-- STATED PROBLEM 1 --
In the thread about the ATI Sunpower fixture, how wide does Big Ray say each six-bulb Sunpower unit is?
-- STATED PROBLEM 2 --
Continue the thread about the ATI Sunpower fixture from the point where it stops.

# ATI Sunpower 8 bulb



## gucci17 (Oct 11, 2007)

Does anyone know when or how much these will cost in Canada?

http://reefbuilders.com/2010/10/11/ati-sunpower-fixtures-released-europe/


----------



## Big Ray (Dec 8, 2009)

gucci17 said:


> Does anyone know when or how much these will cost in Canada?
> 
> http://reefbuilders.com/2010/10/11/ati-sunpower-fixtures-released-europe/


I tried, no where ...

PM has 8 bulbs,

sunpower : 4 and 6 bulbs

PM 8 or 10 ..

unless u goto UK


----------



## gucci17 (Oct 11, 2007)

Big Ray said:


> I tried, no where ...
> 
> PM has 8 bulbs,
> 
> ...


I'm hoping it'll be here soon but I'm not sure if I'll get enough coverage on a 28" wide tank. Raise it a bit? The tank will be 20" tall...so it's fairly shallow.


----------



## Big Ray (Dec 8, 2009)

gucci17 said:


> I'm hoping it'll be here soon but I'm not sure if I'll get enough coverage on a 28" wide tank. Raise it a bit? The tank will be 20" tall...so it's fairly shallow.


dont count on it. I have spoken to almost every Canadian/USA sources.

28 inch ehhh, ID go with 12 bulbs  2xSP (6 bulbs each) they are 13" wide so 26", which would give you PERFECT lighting. or even 2x 4 bulb SP, and you can leave a little speace in between the two so they over lap at the middle.

or you could raise it


----------



## gucci17 (Oct 11, 2007)

Big Ray said:


> dont count on it. I have spoken to almost every Canadian/USA sources.
> 
> 28 inch ehhh, ID go with 12 bulbs  2xSP (6 bulbs each) they are 13" wide so 26", which would give you PERFECT lighting. or even 2x 4 bulb SP, and you can leave a little speace in between the two so they over lap at the middle.
> 
> or you could raise it


That sucks...

-- DATA SHOWN --
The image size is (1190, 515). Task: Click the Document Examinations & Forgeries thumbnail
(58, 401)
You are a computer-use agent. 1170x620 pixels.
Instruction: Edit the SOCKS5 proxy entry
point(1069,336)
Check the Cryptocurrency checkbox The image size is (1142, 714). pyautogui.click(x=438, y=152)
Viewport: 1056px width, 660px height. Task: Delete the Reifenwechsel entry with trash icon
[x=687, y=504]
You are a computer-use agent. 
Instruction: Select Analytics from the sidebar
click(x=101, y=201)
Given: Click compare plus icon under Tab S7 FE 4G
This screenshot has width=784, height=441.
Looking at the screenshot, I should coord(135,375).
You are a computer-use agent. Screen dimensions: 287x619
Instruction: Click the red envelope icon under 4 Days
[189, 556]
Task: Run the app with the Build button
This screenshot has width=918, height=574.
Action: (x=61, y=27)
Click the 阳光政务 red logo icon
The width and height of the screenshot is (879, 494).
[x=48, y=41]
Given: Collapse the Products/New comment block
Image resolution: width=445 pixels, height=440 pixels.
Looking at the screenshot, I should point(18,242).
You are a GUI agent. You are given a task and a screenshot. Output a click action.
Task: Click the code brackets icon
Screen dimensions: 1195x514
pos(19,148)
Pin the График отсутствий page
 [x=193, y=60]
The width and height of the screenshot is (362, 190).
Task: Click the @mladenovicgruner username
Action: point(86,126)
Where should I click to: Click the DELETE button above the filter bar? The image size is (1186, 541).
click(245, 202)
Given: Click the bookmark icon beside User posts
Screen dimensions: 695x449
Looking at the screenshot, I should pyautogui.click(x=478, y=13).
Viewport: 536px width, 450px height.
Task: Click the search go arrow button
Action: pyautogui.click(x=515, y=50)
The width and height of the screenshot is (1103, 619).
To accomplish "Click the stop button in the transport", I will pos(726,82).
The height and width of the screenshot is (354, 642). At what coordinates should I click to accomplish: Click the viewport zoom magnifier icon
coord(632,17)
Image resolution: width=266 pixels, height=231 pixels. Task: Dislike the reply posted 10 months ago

-- WRITTEN RESPONSE 1 --
13 inches

-- WRITTEN RESPONSE 2 --
lol 2xSP...orrrr I could go with sfiligoi 12 bulb T5. I don't know if I can deal with the look of two fixtures over my tank unless it was in a canopy. But in all seriousness, I think 10 bulbs can cover the spead no problem. 10 Bulb dimmable PM?  Ya right, my wife would kill me. That's a little out of the budget.


----------



## gucci17 (Oct 11, 2007)

Don't know if it's true but I heard ORG is bringing in the 8 bulb sunpowers.


----------



## Big Ray (Dec 8, 2009)

gucci17 said:


> Don't know if it's true but I heard ORG is bringing in the 8 bulb sunpowers.


I spoke to Tom this week. no luck ...

but well if you do find it, I will be right behind u getting another 

(even if you can convince Tom to order 2 from UK we share the shipping  )


----------



## ameekplec. (May 1, 2008)

Talk to Tim at Sfiligoi about getting you a 10-bulb Stealth (and tell him Eric sent you! ). ATIs are nice, but Sfiligois are definitely beauties. Their splash guards are not acrylic, but low-iron (think starphire) glass? Also you can customize the colour of the Sfiligois which makes them tres sexy.

IMO, you don't really need to cover the whole surface of the tank - are you really going to have corals right against every glass pane? My 8 bulb Stealth is 21" wide - which, if put 3" off the back, and 4" off the front, would nicely cover your whole tank front to back.


----------



## gucci17 (Oct 11, 2007)

Big Ray said:


> I spoke to Tom this week. no luck ...
> 
> but well if you do find it, I will be right behind u getting another
> 
> (even if you can convince Tom to order 2 from UK we share the shipping  )


Interesting....I could have been misinformed.



ameekplec. said:


> Talk to Tim at Sfiligoi about getting you a 10-bulb Stealth (and tell him Eric sent you! ). ATIs are nice, but Sfiligois are definitely beauties. Their splash guards are not acrylic, but low-iron (think starphire) glass? Also you can customize the colour of the Sfiligois which makes them tres sexy.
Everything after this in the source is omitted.